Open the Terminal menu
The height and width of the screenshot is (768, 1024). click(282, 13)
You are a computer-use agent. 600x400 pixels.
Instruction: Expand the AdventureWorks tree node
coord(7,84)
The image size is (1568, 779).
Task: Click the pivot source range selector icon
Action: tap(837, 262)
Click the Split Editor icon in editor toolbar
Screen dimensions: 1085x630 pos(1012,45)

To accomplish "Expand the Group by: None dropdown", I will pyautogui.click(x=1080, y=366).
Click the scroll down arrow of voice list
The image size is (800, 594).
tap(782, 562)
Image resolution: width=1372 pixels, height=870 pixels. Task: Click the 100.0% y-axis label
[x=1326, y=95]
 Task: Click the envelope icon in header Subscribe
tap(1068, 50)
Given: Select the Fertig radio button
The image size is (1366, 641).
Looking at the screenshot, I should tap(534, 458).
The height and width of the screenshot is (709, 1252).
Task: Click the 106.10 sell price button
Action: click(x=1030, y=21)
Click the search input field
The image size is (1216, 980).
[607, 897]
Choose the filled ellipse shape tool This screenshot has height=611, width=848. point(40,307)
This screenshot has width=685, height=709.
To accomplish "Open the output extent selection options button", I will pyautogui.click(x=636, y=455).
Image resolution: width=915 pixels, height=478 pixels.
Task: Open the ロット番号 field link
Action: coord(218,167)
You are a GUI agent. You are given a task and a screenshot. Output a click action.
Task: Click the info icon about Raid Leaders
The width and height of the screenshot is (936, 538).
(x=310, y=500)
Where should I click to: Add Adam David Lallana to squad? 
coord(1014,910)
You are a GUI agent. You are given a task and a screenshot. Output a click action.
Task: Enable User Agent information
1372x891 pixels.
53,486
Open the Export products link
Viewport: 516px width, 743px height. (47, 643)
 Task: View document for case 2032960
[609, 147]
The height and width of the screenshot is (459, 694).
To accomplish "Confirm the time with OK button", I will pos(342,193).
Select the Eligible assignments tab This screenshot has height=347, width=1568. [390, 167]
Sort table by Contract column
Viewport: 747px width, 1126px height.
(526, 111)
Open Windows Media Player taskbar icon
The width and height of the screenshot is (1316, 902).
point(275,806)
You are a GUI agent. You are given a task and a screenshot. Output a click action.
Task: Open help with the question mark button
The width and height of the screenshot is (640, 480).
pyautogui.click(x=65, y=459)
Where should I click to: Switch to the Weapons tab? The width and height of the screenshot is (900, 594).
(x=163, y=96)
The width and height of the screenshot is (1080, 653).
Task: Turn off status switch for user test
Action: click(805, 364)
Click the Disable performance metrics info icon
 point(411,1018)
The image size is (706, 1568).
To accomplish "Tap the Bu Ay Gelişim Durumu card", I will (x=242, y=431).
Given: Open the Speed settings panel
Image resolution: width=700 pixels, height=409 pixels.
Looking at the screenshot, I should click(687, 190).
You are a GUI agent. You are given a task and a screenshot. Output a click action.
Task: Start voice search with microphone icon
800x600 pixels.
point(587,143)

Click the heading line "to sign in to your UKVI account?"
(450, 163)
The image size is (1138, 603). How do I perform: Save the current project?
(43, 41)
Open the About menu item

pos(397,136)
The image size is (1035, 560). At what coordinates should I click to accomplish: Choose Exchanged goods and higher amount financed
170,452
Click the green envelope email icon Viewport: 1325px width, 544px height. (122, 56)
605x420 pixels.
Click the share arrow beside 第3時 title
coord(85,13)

• • • • • • •

What's wanted here is every record, retyped exactly as shown above.

**OUTPUT BELOW**
Open the Terminal menu
The height and width of the screenshot is (768, 1024). click(282, 13)
You are a computer-use agent. 600x400 pixels.
Instruction: Expand the AdventureWorks tree node
coord(7,84)
The image size is (1568, 779).
Task: Click the pivot source range selector icon
Action: tap(837, 262)
Click the Split Editor icon in editor toolbar
Screen dimensions: 1085x630 pos(1012,45)

To accomplish "Expand the Group by: None dropdown", I will pyautogui.click(x=1080, y=366).
Click the scroll down arrow of voice list
The image size is (800, 594).
tap(782, 562)
Image resolution: width=1372 pixels, height=870 pixels. Task: Click the 100.0% y-axis label
[x=1326, y=95]
 Task: Click the envelope icon in header Subscribe
tap(1068, 50)
Given: Select the Fertig radio button
The image size is (1366, 641).
Looking at the screenshot, I should tap(534, 458).
The height and width of the screenshot is (709, 1252).
Task: Click the 106.10 sell price button
Action: click(x=1030, y=21)
Click the search input field
The image size is (1216, 980).
[607, 897]
Choose the filled ellipse shape tool This screenshot has height=611, width=848. point(40,307)
This screenshot has width=685, height=709.
To accomplish "Open the output extent selection options button", I will pyautogui.click(x=636, y=455).
Image resolution: width=915 pixels, height=478 pixels.
Task: Open the ロット番号 field link
Action: coord(218,167)
You are a GUI agent. You are given a task and a screenshot. Output a click action.
Task: Click the info icon about Raid Leaders
The width and height of the screenshot is (936, 538).
(x=310, y=500)
Where should I click to: Add Adam David Lallana to squad? 
coord(1014,910)
You are a GUI agent. You are given a task and a screenshot. Output a click action.
Task: Enable User Agent information
1372x891 pixels.
53,486
Open the Export products link
Viewport: 516px width, 743px height. (47, 643)
 Task: View document for case 2032960
[609, 147]
The height and width of the screenshot is (459, 694).
To accomplish "Confirm the time with OK button", I will pos(342,193).
Select the Eligible assignments tab This screenshot has height=347, width=1568. [390, 167]
Sort table by Contract column
Viewport: 747px width, 1126px height.
(526, 111)
Open Windows Media Player taskbar icon
The width and height of the screenshot is (1316, 902).
point(275,806)
You are a GUI agent. You are given a task and a screenshot. Output a click action.
Task: Open help with the question mark button
The width and height of the screenshot is (640, 480).
pyautogui.click(x=65, y=459)
Where should I click to: Switch to the Weapons tab? The width and height of the screenshot is (900, 594).
(x=163, y=96)
The width and height of the screenshot is (1080, 653).
Task: Turn off status switch for user test
Action: click(805, 364)
Click the Disable performance metrics info icon
 point(411,1018)
The image size is (706, 1568).
To accomplish "Tap the Bu Ay Gelişim Durumu card", I will (x=242, y=431).
Given: Open the Speed settings panel
Image resolution: width=700 pixels, height=409 pixels.
Looking at the screenshot, I should click(687, 190).
You are a GUI agent. You are given a task and a screenshot. Output a click action.
Task: Start voice search with microphone icon
800x600 pixels.
point(587,143)

Click the heading line "to sign in to your UKVI account?"
(450, 163)
The image size is (1138, 603). How do I perform: Save the current project?
(43, 41)
Open the About menu item

pos(397,136)
The image size is (1035, 560). At what coordinates should I click to accomplish: Choose Exchanged goods and higher amount financed
170,452
Click the green envelope email icon Viewport: 1325px width, 544px height. (122, 56)
605x420 pixels.
Click the share arrow beside 第3時 title
coord(85,13)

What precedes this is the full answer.